Dyspanopeus texanus (formerly Panopeus texanus or Neopanope texana) is a species of crab known as the Texas mud crab.

== Overview ==
Dyspanopeus texanus are found in the phylum Arthropoda, subphylum Crustacea, order of Decapoda, and superfamily Xanthiadae. This Xanthiadae superfamily was adopted before the 2000s by crustacean workers and has continued to gain acceptance over the last few decades. However, some other crustacean scientists have pointed out the inconsistent criteria upon which generic distinctions of xanthoid crabs are based. The differences between carapaces (shell) and cheliped (distinct, large claw appendage) morphology remain unclear. It is because of this, and the lack of information about the larval and postlarval stages of certain xanthoids that the families distinguishing different xanthoids have shifted so much over time.

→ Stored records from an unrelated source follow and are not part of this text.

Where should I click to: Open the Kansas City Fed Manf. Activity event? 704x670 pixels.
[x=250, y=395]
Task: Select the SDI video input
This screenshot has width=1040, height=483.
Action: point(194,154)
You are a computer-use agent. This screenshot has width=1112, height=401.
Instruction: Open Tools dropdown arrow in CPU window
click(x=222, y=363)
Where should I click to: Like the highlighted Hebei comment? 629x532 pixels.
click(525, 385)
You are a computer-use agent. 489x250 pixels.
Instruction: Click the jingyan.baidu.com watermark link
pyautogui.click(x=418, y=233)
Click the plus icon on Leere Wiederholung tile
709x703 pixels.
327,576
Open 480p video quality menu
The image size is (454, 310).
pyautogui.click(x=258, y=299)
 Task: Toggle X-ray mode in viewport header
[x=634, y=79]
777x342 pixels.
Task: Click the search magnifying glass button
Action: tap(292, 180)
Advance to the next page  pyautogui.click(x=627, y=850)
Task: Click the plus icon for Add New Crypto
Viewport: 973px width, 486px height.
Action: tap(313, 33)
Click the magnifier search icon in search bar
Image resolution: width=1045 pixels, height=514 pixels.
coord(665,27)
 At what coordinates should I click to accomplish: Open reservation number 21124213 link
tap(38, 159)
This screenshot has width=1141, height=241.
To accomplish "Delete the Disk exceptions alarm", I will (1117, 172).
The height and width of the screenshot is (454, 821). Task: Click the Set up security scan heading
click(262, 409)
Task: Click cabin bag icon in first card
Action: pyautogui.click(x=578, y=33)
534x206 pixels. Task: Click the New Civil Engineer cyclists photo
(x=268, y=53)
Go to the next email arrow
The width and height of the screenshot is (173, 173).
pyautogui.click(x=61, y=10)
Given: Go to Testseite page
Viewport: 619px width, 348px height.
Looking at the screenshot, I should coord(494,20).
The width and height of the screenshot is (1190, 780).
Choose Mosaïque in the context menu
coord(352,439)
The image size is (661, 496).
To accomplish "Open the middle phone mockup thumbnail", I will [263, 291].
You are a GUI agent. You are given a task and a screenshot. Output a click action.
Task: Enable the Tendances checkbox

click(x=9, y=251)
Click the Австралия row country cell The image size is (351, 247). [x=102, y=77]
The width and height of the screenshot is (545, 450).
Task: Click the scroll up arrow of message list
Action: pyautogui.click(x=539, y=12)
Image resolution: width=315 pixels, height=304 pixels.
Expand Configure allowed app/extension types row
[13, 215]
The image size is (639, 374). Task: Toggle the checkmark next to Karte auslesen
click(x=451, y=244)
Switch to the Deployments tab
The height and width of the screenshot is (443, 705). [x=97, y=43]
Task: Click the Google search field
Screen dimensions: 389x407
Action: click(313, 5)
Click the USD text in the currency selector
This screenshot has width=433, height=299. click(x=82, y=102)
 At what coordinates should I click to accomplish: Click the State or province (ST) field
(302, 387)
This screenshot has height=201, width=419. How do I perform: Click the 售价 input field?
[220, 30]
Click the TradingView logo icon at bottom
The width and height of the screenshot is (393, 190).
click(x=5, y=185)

== Physical description ==
The Dyspanopeus texanus have a generally similar body to many other crustaceans. Its main carapace is a hexagonal shape with rivets on the sides closest to its eyes. D. texanus has four appendages on each side of its body, which are used for walking and swimming. There is a fifth appendage on each side of the crab closest to its eyes, which are called the chelipeds. These appendages have a relatively medium to small sized claw at the ends of them, which are used to attack prey. In many other species of crabs, one of these main claws are usually extremely large and are used to fight other males in order to gain the attention of females for mating.

== Distribution ==
The Dyspanopeus texanus are also one of the most abundant and dominant crab species in the coastal lagoons of southwestern Gulf of Mexico, including Términos, Tamiahua, and Madre. The Texas Mud Crabs are also known as euryhaline species, which means that they can adapt to wide ranges of salinity, which is why they have been historically found living on macroalgae, seagrasses, and submerged aquatic vegetation. In a study using different Carbon isotopes to determine the trophic levels of different xanthoid crabs, it found that D. texanus occupy the higher trophic levels in these ecosystems, meaning their diets are likely to consist of mostly primary producers like zooplankton and red algae.

== Reproduction ==
Knowledge of the reproduction of xanthoid crabs is quite sparse. The only information that could be acquired of the D. texanus, as observed in the Laguna de Términos, was that they are sexually mature at sizes as small as five millimeters wide. That’s a little more than an eighth of an inch on a ruler, barely a thumbnail’s width.

For another Xanthid crab called Neopanope sayi, there is a bit more information on the matter. For the males of their species, the reproductive system consists of the tests, vasa deferentia, penes, and pleopods. “Nonmotile spermatozoa” leave the testes as individual cells, which are encapsulated within the anterior vasa deferentia. The spermatophores that result are transparent, delicate sphere about 0.2 millimeters in diameter. Spermatophores contain several hundred gametes that are stored in the median vasa deferentia until the males release them to fertilize a female’s egg.

The females of the Neopanope sayi have a vagina, vulva, and two-lobed ovaries: one extending above their hepatopancreas and the other along the side of their digestive tract. Just before the females begin releasing their eggs into the water (spawning), their ovaries contain a large number of dark green eggs. When these species copulates, the males’ spermatophores are pumped by a “piston-like” motion of a pleopod into the gonopod, which are likely transferred to the females’ vagina.